The left hand of her target pulls in on itself for a fraction of a moment and then explodes giving way for a small stream of red corn syrup to drip from the stump. CRACK CRACK CRACK, the same play repeats itself farther up the arm and halfway up the left thigh. In under ten minutes, every once proud standing jelly soldier sits, so harshly lit against their concrete execution wall, as a lightly aqueous pile of jelly and burnt syrup. Margo feels the hatch door lift gently away from her shoulders and a hand, not pointed and spiky and angry, but tough, wide and gentle, pat her. She wheels around, squirms over herself and the Ñ9,000 chair to take a look. She is greeted by a soft, warm smiling face barely shaded by 5 o’clock shadow, backlit by a strong parental authority,
“Hi?” says Margo.
The smile says hi back and its hand offers an up out of the nook.

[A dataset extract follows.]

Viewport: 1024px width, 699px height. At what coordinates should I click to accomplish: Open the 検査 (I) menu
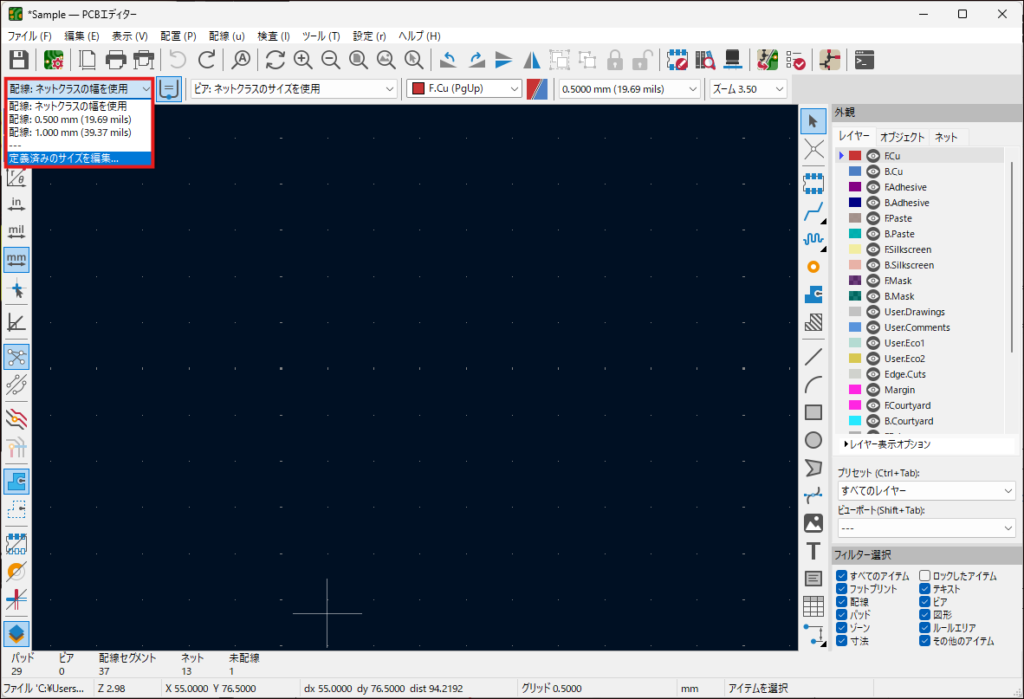(x=273, y=36)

“Are we done? Where’s the captain?”
“Oh, somewhere off down the line helping some poor sod whose…gun..exploded their forearms off. Hey, you’re alright though!”
Margo accepts the lift and slides free of her military grade padded cell like a sword out of muck.
“I’m Deltoi, by the way, a captain as well for what it’s worth.”
Margo finds herself still holding Deltoi’s hand, and so she shakes it then twiddles her fingers about theirs and bumps it with a closed fist. Deltoi laughs a little.
“I like that, I like that. You are?” they chuckle, wiping their finger tips against their thigh.
“Margo, sir..? Sorry, I-”
“Sir is fine.”
“Margo Blank White, sir.”
Deltoi laughs again, heartily from the chest. They lay their hand kindly on Margo’s shoulder and grip it slightly.
“Are you a vanity plate, Margo?”
“No, sir. My father left my middle name blank when I was born. The nurse came in to ask what it was and he, tired and a little deluded, responded ‘It’s blank?’ which the nurse took for clarification and not a question. And, my last name just happens to be White, sir.”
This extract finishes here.